═════ RECORDED DATA

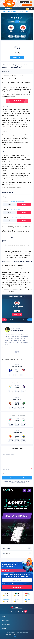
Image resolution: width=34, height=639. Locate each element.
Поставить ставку (17, 57)
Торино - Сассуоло (17, 399)
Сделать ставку (17, 100)
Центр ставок (6, 624)
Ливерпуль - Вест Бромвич (17, 415)
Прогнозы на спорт (12, 11)
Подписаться (17, 587)
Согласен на (7, 583)
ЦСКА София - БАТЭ (17, 432)
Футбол (21, 11)
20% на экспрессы (15, 209)
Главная (3, 11)
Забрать (24, 204)
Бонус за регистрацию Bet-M (18, 201)
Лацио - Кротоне (17, 383)
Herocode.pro (17, 636)
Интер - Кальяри (17, 366)
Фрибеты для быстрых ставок (18, 217)
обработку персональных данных (18, 583)
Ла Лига (27, 11)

══════════

Reproduce every line of the records above verbatim, omitting the pictures.

Image resolution: width=34, height=639. Locate each element.
Поставить ставку (17, 57)
Торино - Сассуоло (17, 399)
Сделать ставку (17, 100)
Центр ставок (6, 624)
Ливерпуль - Вест Бромвич (17, 415)
Прогнозы на спорт (12, 11)
Подписаться (17, 587)
Согласен на (7, 583)
ЦСКА София - БАТЭ (17, 432)
Футбол (21, 11)
20% на экспрессы (15, 209)
Главная (3, 11)
Забрать (24, 204)
Бонус за регистрацию Bet-M (18, 201)
Лацио - Кротоне (17, 383)
Herocode.pro (17, 636)
Интер - Кальяри (17, 366)
Фрибеты для быстрых ставок (18, 217)
обработку персональных данных (18, 583)
Ла Лига (27, 11)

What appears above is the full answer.